I noticed this awhile back but I just never thought anything about it until I seen how it flamed pretty High and he is not red like the others he is more like an yellowish orange colour. He also doesn't have the shiney speckles like the rest is it posible for him to be a Piraya? I have know idea. I tried to take some pictures but with my shitty cam I can't take a real good one. any info will be great.


----------



## Piranha King (Nov 28, 2002)

some reds display color variations and piraya like flames. but it's still possible if there wild caught. where did you buy them?
wes


----------



## oojit (Feb 24, 2005)

Any pics?


----------



## 130tank (Dec 21, 2004)

I bought him from the LFS and they said some guy just came to drop him off and said nothing to them and left :nod: So I got him for $20 She said rbp I said OK.
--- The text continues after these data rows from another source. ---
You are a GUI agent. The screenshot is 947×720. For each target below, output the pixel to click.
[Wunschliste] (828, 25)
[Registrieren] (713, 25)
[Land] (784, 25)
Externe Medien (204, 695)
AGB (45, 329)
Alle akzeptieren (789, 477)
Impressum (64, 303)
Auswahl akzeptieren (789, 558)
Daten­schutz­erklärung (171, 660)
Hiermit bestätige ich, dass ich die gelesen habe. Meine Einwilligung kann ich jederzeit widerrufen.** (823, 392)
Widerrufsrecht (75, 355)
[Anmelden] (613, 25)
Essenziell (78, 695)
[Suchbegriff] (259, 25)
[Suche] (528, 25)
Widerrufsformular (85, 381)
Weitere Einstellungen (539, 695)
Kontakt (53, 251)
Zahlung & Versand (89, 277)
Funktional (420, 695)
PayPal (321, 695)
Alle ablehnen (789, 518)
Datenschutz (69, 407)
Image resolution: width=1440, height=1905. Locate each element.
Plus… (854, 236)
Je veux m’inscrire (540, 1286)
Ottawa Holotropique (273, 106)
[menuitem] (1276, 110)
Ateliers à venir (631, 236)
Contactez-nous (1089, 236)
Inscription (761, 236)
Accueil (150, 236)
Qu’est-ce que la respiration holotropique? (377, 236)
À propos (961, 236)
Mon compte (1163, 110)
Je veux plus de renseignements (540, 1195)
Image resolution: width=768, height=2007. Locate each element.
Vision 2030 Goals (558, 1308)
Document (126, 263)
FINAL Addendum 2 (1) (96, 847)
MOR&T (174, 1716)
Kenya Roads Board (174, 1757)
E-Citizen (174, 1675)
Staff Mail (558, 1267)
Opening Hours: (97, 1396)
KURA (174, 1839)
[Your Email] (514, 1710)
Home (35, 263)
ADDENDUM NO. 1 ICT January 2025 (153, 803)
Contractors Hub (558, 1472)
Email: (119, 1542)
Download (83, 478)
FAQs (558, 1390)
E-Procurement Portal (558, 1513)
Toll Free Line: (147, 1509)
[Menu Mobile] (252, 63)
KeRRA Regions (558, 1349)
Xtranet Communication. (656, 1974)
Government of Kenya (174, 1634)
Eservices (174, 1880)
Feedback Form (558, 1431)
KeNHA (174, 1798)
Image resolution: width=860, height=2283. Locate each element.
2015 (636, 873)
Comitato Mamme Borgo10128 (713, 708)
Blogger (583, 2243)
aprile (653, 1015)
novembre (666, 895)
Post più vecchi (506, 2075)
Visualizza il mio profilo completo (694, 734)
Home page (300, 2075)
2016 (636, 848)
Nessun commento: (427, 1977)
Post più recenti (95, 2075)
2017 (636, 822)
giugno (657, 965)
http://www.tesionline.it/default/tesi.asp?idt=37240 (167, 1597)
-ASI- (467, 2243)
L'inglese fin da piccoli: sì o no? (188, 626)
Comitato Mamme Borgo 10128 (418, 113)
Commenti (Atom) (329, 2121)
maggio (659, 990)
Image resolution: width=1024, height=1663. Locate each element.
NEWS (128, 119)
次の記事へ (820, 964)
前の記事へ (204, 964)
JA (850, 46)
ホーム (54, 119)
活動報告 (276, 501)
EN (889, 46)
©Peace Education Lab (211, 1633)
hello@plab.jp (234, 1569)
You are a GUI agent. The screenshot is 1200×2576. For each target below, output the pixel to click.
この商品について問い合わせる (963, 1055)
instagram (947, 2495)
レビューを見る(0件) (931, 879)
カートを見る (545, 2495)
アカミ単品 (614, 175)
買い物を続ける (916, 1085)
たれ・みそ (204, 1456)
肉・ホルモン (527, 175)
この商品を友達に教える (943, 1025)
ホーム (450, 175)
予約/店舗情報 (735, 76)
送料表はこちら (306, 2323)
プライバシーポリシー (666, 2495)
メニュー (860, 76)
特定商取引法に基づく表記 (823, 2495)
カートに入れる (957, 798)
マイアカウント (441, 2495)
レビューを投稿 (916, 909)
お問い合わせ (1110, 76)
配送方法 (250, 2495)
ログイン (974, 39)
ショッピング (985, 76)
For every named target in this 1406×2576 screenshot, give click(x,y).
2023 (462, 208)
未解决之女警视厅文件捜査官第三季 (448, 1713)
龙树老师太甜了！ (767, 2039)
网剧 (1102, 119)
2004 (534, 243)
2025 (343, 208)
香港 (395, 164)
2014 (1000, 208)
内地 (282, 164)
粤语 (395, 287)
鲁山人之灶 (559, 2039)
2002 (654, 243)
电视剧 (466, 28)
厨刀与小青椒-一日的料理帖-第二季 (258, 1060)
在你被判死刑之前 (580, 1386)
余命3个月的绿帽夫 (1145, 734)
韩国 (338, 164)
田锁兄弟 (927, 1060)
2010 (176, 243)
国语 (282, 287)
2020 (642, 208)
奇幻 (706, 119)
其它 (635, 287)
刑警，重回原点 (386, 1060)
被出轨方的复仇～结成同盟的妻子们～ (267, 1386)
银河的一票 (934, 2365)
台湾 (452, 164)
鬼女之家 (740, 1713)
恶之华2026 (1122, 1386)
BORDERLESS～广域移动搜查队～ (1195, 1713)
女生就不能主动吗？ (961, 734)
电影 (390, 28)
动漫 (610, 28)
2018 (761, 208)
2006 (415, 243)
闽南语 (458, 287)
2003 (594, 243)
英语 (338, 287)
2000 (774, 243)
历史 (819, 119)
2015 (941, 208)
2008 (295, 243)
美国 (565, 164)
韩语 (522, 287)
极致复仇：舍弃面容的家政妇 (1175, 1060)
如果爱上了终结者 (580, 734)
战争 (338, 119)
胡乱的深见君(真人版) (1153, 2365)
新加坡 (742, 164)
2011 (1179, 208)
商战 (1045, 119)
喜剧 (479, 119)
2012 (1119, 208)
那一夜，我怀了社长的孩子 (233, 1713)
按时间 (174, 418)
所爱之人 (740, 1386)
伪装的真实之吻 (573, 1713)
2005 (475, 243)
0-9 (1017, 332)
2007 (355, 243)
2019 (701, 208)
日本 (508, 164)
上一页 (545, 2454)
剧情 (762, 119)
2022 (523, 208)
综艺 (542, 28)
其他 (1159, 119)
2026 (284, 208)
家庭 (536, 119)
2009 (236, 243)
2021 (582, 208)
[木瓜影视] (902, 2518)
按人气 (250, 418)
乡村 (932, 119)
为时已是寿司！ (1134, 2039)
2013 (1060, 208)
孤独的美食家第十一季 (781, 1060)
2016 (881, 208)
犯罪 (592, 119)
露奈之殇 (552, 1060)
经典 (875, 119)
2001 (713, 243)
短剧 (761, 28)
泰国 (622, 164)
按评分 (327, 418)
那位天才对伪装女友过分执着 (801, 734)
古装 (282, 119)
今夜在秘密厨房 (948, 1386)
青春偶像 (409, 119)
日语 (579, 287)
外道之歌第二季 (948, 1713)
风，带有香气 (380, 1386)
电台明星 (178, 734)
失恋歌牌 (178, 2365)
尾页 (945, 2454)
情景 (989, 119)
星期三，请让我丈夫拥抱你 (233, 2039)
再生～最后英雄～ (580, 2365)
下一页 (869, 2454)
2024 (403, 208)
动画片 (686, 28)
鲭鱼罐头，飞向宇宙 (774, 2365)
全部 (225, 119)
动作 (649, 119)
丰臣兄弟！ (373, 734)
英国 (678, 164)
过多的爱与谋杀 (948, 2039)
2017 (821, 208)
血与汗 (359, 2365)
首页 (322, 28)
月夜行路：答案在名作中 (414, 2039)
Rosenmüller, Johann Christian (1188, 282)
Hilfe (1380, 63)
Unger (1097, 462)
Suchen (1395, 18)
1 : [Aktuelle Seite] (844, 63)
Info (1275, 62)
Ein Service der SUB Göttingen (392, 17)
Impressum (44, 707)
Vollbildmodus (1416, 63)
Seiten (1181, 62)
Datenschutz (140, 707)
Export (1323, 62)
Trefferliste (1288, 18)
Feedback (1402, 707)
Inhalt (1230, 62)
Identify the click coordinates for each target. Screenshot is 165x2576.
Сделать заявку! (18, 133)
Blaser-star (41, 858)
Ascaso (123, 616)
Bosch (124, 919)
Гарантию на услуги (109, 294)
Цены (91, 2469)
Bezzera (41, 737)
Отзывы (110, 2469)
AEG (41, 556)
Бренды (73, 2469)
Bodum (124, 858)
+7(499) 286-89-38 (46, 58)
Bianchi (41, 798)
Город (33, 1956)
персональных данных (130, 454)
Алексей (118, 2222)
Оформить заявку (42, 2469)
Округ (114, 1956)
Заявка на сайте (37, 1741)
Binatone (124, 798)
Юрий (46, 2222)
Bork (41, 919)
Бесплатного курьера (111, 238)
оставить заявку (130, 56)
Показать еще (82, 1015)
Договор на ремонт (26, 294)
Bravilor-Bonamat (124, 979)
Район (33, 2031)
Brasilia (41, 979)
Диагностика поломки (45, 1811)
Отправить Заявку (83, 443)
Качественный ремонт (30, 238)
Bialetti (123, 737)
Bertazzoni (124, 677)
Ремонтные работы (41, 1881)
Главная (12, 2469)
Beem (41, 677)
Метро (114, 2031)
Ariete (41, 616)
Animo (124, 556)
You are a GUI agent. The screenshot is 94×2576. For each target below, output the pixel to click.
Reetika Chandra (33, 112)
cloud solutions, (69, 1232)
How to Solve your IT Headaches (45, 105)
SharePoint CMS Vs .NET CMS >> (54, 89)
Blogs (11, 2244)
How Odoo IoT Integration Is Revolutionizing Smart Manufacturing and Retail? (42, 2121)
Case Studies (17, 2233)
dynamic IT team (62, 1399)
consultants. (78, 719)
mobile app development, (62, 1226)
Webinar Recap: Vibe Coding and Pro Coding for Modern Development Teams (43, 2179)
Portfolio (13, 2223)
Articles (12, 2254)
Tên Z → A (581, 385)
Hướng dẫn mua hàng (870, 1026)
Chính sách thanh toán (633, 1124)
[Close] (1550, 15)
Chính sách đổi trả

Edit: The LFS knows nothing around where I live. Privately owned and they no everything


----------



## MR HARLEY (Aug 12, 2003)

Could we get at least a crappy shot to tell ?


----------



## Judazzz (Jan 13, 2003)

Yup, no piccy, no answer


----------



## Grosse Gurke (Jan 3, 2003)

At that size...you should be able to look at the eye color and get an answer. Generally natts have an orangish eye and piraya have a clear eye.


----------



## 130tank (Dec 21, 2004)

The best I could do.
View attachment 64313


----------



## 130tank (Dec 21, 2004)

can you notice how high the flames are.


----------



## Genin (Feb 4, 2003)

red belly with beautiful coloration.


----------



## Judazzz (Jan 13, 2003)

View attachment 64314


I see what you mean, but that fish is a P. nattereri: some individuals do have flames extended above the lateral line - sometimes they remain, sometimes they vanish again...
Nice try, though


----------



## 130tank (Dec 21, 2004)

oh well I thought just maybe :laugh: thanks for all you help guys I like the fast replies.


----------



## Genin (Feb 4, 2003)

no prob. you have to think, what's better an average piraya or an extremely unique and beautiful red. i think you lucked out in this scenario.


----------



## mashunter18 (Jan 2, 2004)

thats a gread red for sure..........


----------



## jan (Apr 24, 2004)

Like said: it's a redbelly. But he looks beautiful indeed, very nice flame


----------



## Relik (Apr 29, 2005)

one of my reds is very similar it had "flames" too


----------



## JorgeRemigio (Mar 31, 2005)

Piraya or no Piraya...what a fish!!!! very nice!!!


----------



## fishofury (May 10, 2003)

Nice flames on that red :nod: Great catch


----------



## PuffPiff (May 23, 2005)

thats a nice red


----------



## jeddy hao (Mar 1, 2005)

wish my reds turn out like that when they grow old


----------



## Piranha_man (Jan 29, 2005)

Yep, that's a red alright... and a good one.


----------



## Piranha King (Nov 28, 2002)

that is a beautiful red.
wes


----------